■ **Exercise prompt**
Could you print out every entry, character for character?

(Stored data entries)
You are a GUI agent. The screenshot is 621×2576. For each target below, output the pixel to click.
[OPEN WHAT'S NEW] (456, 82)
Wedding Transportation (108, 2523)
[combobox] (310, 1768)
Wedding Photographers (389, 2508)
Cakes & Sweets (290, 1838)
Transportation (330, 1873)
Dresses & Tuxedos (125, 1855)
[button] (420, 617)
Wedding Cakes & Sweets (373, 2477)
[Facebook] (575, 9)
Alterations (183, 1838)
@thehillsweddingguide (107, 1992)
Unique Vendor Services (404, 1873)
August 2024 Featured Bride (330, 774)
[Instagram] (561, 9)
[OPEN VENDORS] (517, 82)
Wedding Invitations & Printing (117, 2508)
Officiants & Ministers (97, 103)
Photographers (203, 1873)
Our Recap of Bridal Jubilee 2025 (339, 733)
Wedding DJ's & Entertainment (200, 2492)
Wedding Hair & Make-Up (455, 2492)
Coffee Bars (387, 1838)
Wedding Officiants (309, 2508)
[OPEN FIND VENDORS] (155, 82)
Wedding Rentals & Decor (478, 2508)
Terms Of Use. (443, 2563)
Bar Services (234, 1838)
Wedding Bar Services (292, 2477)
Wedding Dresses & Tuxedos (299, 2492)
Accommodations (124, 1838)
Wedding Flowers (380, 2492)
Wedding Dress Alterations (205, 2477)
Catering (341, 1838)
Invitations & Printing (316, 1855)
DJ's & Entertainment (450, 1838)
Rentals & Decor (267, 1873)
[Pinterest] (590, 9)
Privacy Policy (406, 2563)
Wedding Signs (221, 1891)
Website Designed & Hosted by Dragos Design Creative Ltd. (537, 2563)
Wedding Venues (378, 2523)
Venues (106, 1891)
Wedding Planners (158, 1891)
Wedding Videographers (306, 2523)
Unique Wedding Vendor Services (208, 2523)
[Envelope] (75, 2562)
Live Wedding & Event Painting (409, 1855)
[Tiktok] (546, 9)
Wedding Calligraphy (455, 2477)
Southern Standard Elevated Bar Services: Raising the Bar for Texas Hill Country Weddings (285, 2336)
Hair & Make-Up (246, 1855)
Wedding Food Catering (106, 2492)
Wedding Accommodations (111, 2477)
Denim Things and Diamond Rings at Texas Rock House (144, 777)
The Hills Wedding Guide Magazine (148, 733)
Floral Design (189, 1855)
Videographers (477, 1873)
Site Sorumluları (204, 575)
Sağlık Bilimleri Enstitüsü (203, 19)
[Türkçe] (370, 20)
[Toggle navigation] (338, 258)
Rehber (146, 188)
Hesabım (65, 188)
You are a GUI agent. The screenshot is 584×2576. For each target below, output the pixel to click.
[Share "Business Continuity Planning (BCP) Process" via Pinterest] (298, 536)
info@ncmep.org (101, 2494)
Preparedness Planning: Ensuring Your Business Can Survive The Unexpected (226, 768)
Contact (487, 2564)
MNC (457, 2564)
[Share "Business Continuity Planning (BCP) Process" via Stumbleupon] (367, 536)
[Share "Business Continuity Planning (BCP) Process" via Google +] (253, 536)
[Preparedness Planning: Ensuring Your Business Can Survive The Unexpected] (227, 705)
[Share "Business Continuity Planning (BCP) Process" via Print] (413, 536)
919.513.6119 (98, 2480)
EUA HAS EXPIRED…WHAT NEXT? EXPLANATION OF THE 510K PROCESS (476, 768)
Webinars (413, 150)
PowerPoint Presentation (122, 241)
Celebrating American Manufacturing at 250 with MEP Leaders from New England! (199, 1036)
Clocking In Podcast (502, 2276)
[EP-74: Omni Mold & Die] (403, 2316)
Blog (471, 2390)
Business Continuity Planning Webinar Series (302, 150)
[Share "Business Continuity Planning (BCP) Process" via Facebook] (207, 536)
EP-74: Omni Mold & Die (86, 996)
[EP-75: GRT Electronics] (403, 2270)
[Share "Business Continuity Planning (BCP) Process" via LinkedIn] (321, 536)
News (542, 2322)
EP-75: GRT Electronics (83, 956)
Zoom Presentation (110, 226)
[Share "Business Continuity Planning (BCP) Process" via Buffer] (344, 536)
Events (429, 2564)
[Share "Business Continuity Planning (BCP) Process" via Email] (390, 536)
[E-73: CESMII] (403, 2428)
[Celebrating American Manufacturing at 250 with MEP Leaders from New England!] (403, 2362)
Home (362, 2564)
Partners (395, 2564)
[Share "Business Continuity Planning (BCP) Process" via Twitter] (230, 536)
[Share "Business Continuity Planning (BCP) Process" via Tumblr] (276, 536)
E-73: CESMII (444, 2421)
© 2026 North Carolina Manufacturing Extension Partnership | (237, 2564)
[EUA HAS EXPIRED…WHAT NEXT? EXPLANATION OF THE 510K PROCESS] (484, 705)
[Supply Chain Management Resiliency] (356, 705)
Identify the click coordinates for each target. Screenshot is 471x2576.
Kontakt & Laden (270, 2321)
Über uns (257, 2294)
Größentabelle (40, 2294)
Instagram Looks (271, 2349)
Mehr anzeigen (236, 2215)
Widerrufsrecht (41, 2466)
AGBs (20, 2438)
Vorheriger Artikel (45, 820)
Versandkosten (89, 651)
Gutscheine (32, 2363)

■ **Answer to this task**
You are a GUI agent. The screenshot is 621×2576. For each target below, output the pixel to click.
[OPEN WHAT'S NEW] (456, 82)
Wedding Transportation (108, 2523)
[combobox] (310, 1768)
Wedding Photographers (389, 2508)
Cakes & Sweets (290, 1838)
Transportation (330, 1873)
Dresses & Tuxedos (125, 1855)
[button] (420, 617)
Wedding Cakes & Sweets (373, 2477)
[Facebook] (575, 9)
Alterations (183, 1838)
@thehillsweddingguide (107, 1992)
Unique Vendor Services (404, 1873)
August 2024 Featured Bride (330, 774)
[Instagram] (561, 9)
[OPEN VENDORS] (517, 82)
Wedding Invitations & Printing (117, 2508)
Officiants & Ministers (97, 103)
Photographers (203, 1873)
Our Recap of Bridal Jubilee 2025 (339, 733)
Wedding DJ's & Entertainment (200, 2492)
Wedding Hair & Make-Up (455, 2492)
Coffee Bars (387, 1838)
Wedding Officiants (309, 2508)
[OPEN FIND VENDORS] (155, 82)
Wedding Rentals & Decor (478, 2508)
Terms Of Use. (443, 2563)
Bar Services (234, 1838)
Wedding Bar Services (292, 2477)
Wedding Dresses & Tuxedos (299, 2492)
Accommodations (124, 1838)
Wedding Flowers (380, 2492)
Wedding Dress Alterations (205, 2477)
Catering (341, 1838)
Invitations & Printing (316, 1855)
DJ's & Entertainment (450, 1838)
Rentals & Decor (267, 1873)
[Pinterest] (590, 9)
Privacy Policy (406, 2563)
Wedding Signs (221, 1891)
Website Designed & Hosted by Dragos Design Creative Ltd. (537, 2563)
Wedding Venues (378, 2523)
Venues (106, 1891)
Wedding Planners (158, 1891)
Wedding Videographers (306, 2523)
Unique Wedding Vendor Services (208, 2523)
[Envelope] (75, 2562)
Live Wedding & Event Painting (409, 1855)
[Tiktok] (546, 9)
Wedding Calligraphy (455, 2477)
Southern Standard Elevated Bar Services: Raising the Bar for Texas Hill Country Weddings (285, 2336)
Hair & Make-Up (246, 1855)
Wedding Food Catering (106, 2492)
Wedding Accommodations (111, 2477)
Denim Things and Diamond Rings at Texas Rock House (144, 777)
The Hills Wedding Guide Magazine (148, 733)
Floral Design (189, 1855)
Videographers (477, 1873)
Site Sorumluları (204, 575)
Sağlık Bilimleri Enstitüsü (203, 19)
[Türkçe] (370, 20)
[Toggle navigation] (338, 258)
Rehber (146, 188)
Hesabım (65, 188)
You are a GUI agent. The screenshot is 584×2576. For each target below, output the pixel to click.
[Share "Business Continuity Planning (BCP) Process" via Pinterest] (298, 536)
info@ncmep.org (101, 2494)
Preparedness Planning: Ensuring Your Business Can Survive The Unexpected (226, 768)
Contact (487, 2564)
MNC (457, 2564)
[Share "Business Continuity Planning (BCP) Process" via Stumbleupon] (367, 536)
[Share "Business Continuity Planning (BCP) Process" via Google +] (253, 536)
[Preparedness Planning: Ensuring Your Business Can Survive The Unexpected] (227, 705)
[Share "Business Continuity Planning (BCP) Process" via Print] (413, 536)
919.513.6119 (98, 2480)
EUA HAS EXPIRED…WHAT NEXT? EXPLANATION OF THE 510K PROCESS (476, 768)
Webinars (413, 150)
PowerPoint Presentation (122, 241)
Celebrating American Manufacturing at 250 with MEP Leaders from New England! (199, 1036)
Clocking In Podcast (502, 2276)
[EP-74: Omni Mold & Die] (403, 2316)
Blog (471, 2390)
Business Continuity Planning Webinar Series (302, 150)
[Share "Business Continuity Planning (BCP) Process" via Facebook] (207, 536)
EP-74: Omni Mold & Die (86, 996)
[EP-75: GRT Electronics] (403, 2270)
[Share "Business Continuity Planning (BCP) Process" via LinkedIn] (321, 536)
News (542, 2322)
EP-75: GRT Electronics (83, 956)
Zoom Presentation (110, 226)
[Share "Business Continuity Planning (BCP) Process" via Buffer] (344, 536)
Events (429, 2564)
[Share "Business Continuity Planning (BCP) Process" via Email] (390, 536)
[E-73: CESMII] (403, 2428)
[Celebrating American Manufacturing at 250 with MEP Leaders from New England!] (403, 2362)
Home (362, 2564)
Partners (395, 2564)
[Share "Business Continuity Planning (BCP) Process" via Twitter] (230, 536)
[Share "Business Continuity Planning (BCP) Process" via Tumblr] (276, 536)
E-73: CESMII (444, 2421)
© 2026 North Carolina Manufacturing Extension Partnership | (237, 2564)
[EUA HAS EXPIRED…WHAT NEXT? EXPLANATION OF THE 510K PROCESS] (484, 705)
[Supply Chain Management Resiliency] (356, 705)
Identify the click coordinates for each target. Screenshot is 471x2576.
Kontakt & Laden (270, 2321)
Über uns (257, 2294)
Größentabelle (40, 2294)
Instagram Looks (271, 2349)
Mehr anzeigen (236, 2215)
Widerrufsrecht (41, 2466)
AGBs (20, 2438)
Vorheriger Artikel (45, 820)
Versandkosten (89, 651)
Gutscheine (32, 2363)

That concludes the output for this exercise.